Of course this isn't the common case, but it's not uncommon enough to not be handled either, in particular with flaky mobile data connections and scenarios like China in mind.

the only benefit of the streaming approach might be to avoid the spike in memory usage when the filter list data in its raw form is loaded into memory.

I'm not exactly sure what you are suggesting here. The peek memory usage would be higher (not lower) when filters are parsed instead of being hold in a single string (while the download is in progress), unless you ignore the caveats above and store/activate the filters before the response completes.

Once we have incremental filter list updates (#6833) we could revisit this idea, but I agree it does not sound very promising.

If this approach doesn't make sense now, how would it make sense when we are downloading much less data at average, due to incremental updates?

comment:5 in reply to: ↑ 4 Changed 2 months ago by mjethani

Replying to sebastian:

Replying to mjethani:

Assuming that a download would rarely ever get terminated midway

Of course this isn't the common case, but it's not uncommon enough to not be handled either, in particular with flaky mobile data connections and scenarios like China in mind.

I did not mean we should not handle the case, I meant that we would have to discard the parsed filters if the connection drops, but it would be relatively rare for this to happen so it would be overall more beneficial to start parsing filters since they would have to be parsed anyway for the more common case of the connection not dropping.

the only benefit of the streaming approach might be to avoid the spike in memory usage when the filter list data in its raw form is loaded into memory.

I'm not exactly sure what you are suggesting here. The peek memory usage would be higher (not lower) when filters are parsed instead of being hold in a single string (while the download is in progress), unless you ignore the caveats above and store/activate the filters before the response completes.

Are you sure about this? If not, the only way to find out is to test it out.

Also you're ignoring the fact that we intend to discard filter objects once parsed (#7097). We are already a step closer to this now since I even opened this ticket.

Once we have incremental filter list updates (#6833) we could revisit this idea, but I agree it does not sound very promising.

If this approach doesn't make sense now, how would it make sense when we are downloading much less data at average, due to incremental updates?

Well I don't see how it doesn't make sense now since what you're arguing above seems to be based on speculation rather than actual knowledge about how the system behaves before and after such a change.

What I see is that there is a memory spike when the filter lists are synced, and I don't know if switching to streaming fetch might help but it's worth exploring.

comment:6 Changed 2 months ago by sebastian

A filter object stores in addition to some parsed information, the raw filter text.
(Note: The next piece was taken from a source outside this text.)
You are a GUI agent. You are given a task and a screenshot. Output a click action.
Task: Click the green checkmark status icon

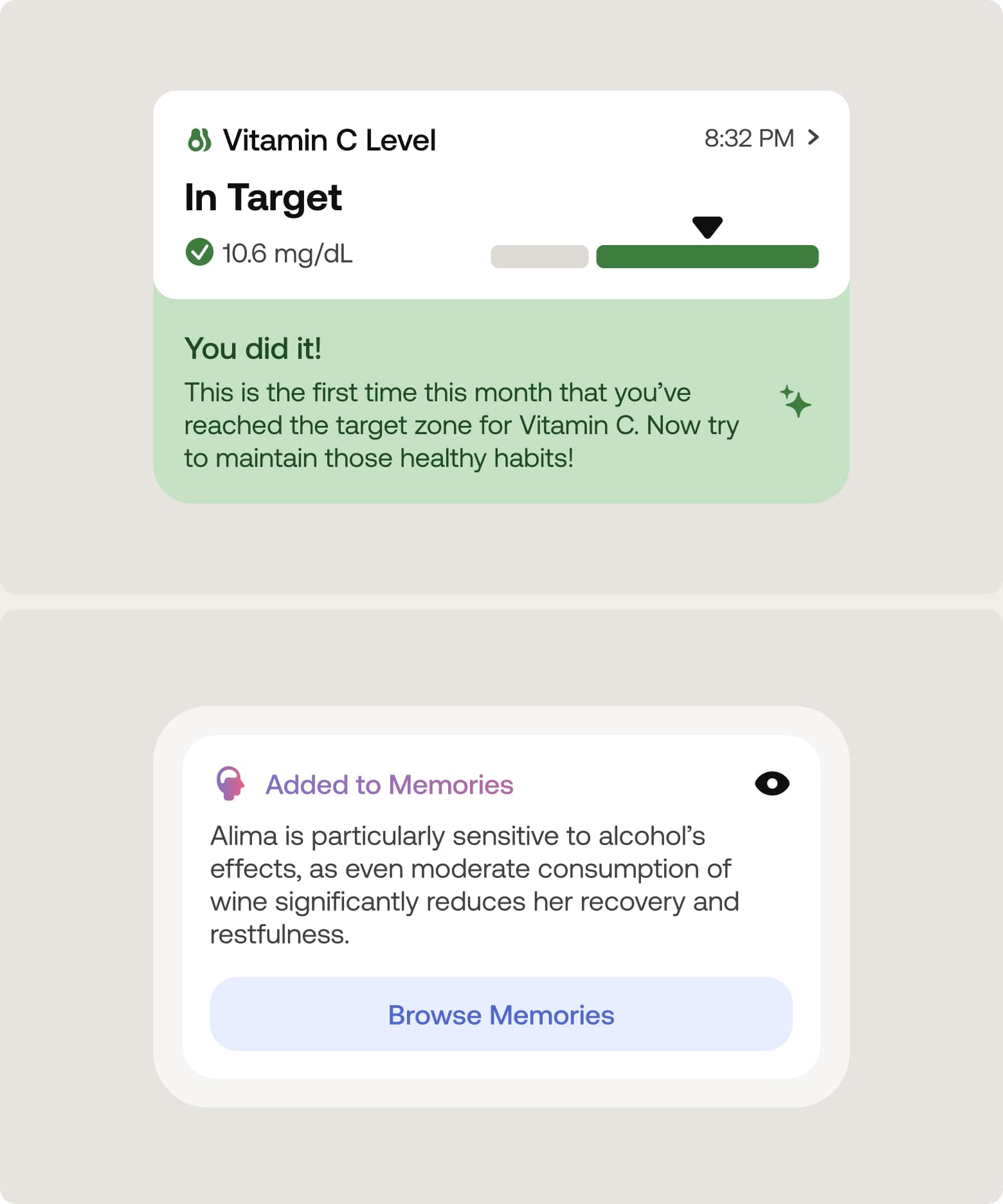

So how can this data structure use any less memory than the raw filter text alone?

Then again, I guess, we could just hold on to the filters that are new or to be removed. But on the other hand, with incremental filter lists updates we go even a step further, just sending those over the network.

Last edited 2 months ago by sebastian (previous) (diff)

comment:7 follow-up: Changed 2 months ago by mjethani

Let's say you load 1,000 raw filters into memory and each one takes up 100 bytes. Now you need 100,000 bytes of memory. After loading these filters, you parse them into objects, each of which takes let's say 400 bytes of memory. Now you need a total of 500,000 bytes at the same time.

If on the other hand you read each filter and immediately convert it to a filter object, then you need only 400,100 bytes of memory at most.

This is assuming both the load-all-at-once and load-one-at-a-time approaches do not allocate memory in huge chunks of several multiples of the memory expected to be required. I don't know how the streaming and non-streaming implementations of fetch() behave, how they allocate memory, and so on. The only way to find out is to try it out.

comment:9 Changed 2 months ago by sebastian

Well spotted! Regardless whether there is anything to gain here, I'd rather not drop support for Chrome 49-51 and Firefox 51-64 yet.